Jai Hind! Jai Gyan! India on the Internet Archive
In India, many speeches begin or end with the phrase “Jai Hind.” Jai means “long live” and “Hind” of course is the great Republic of India, the largest democracy in the world. Jawaharlal Nehru popularized this phrase, and it became the battle cry of the fight for liberation. “Gyan” means knowledge, and I have taken to ending my speeches in India with “Jai Hind! Jai Gyan!”
In this blog post, I’d like to tell you a little bit about my work in India, talk about some of the amazing resources having to do with India on the Internet Archive, and recognize some of my colleagues who have shown me so much kindness and given me so much inspiration.
India was not a complete stranger to me. It was one of the stops in my Internet travelogue Exploring the Internet, I finished one of my first books on a houseboat in Srinigar, and India played an important role in the Internet World’s Fair, and I was honored to have His Holiness the Dalai Lama write the foreword to my book about the fair and allowed me to present him a copy in Dharamshala.
For the last years however, I’ve been spending a great deal of my time in this amazing country. I wrote about my passage to India last year in the book Code Swaraj, which is of course available for free, no rights reserved, and has been translated into Hindi, Urdu, Bangla, Punjabi, Gujarati, Kannada, Martha, Tamil, and Telugu. My fascination with and commitment to India comes from many sources, but I was particularly inspired by the movement for liberation and the lessons we can learn from Mahatma Gandhi for how one can confront authority and change the world.
My work in India has been made possible by a generous grant from the Arcadia, to whom I am immensely grateful for allowing me to pursue this work. Arcadia has been instrumental in promoting open access throughout the world, including support for the Internet Archive and many other groups.
The Internet Archive now hosts one of the very largest collections of materials by and about India. Let me tell you about a few of these:
- The Public Library of India is a collection of books mirrored from the Internet in over 100 languages. Many of those books we archived are no longer available in their original locations, so we are thrilled that the Internet Archive became a home for these valuable materials. Some of the scans are old, some of the metadata and quality control is not so good, but the materials are unique and our 425,121 texts have received over 62 million views.
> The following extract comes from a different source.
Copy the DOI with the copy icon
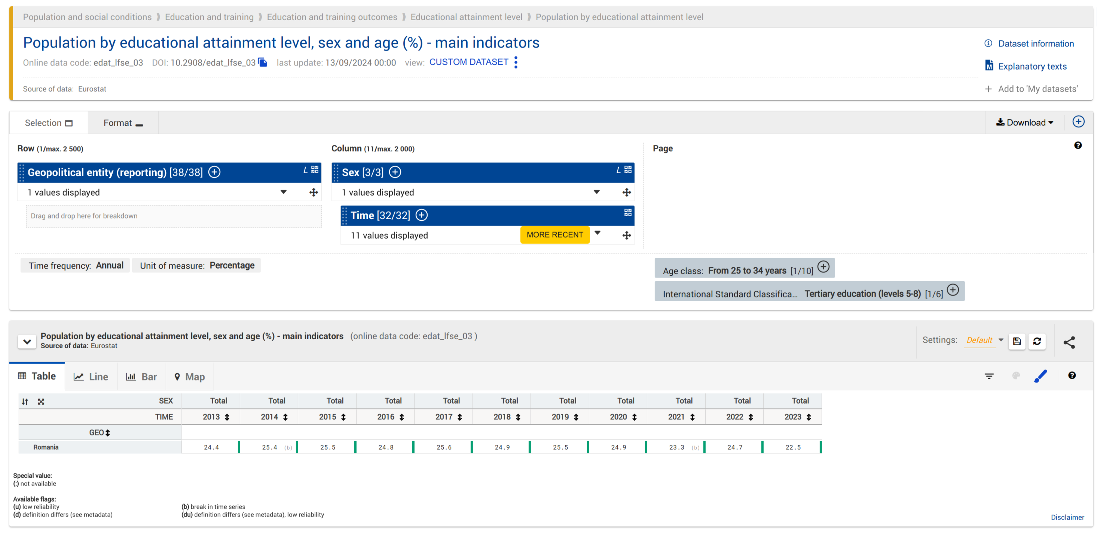 coord(263,63)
- Because the metadata on the Public Library of India had been entered in Roman characters, that made the collection much less useful for non-Roman scripts, a team of Wikipedians led by my friend Arjuna Rao Chavala painstakingly reentered the titles and creators for 17,655 books in Telugu into the original script, making the books findable for those that speak those languages. That effort is now being replicated for other languages, such as Kannada and Tamil.
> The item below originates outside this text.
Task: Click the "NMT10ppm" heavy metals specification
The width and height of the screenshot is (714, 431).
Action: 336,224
- One of my personal passions has been the Hind Swaraj collection, which is devoted to the fight for Indian independence. The collection features 595 works about Gandhi Ji including all 100 volumes of his Complete Works, as well as the complete works of Nehru, Ambedkar, and substantial collections of texts and audio by figures such as Rabindranath Tagore, Sarvepalli Radhakrishnan, Subhas Chandra Bose, and Saradar Patel.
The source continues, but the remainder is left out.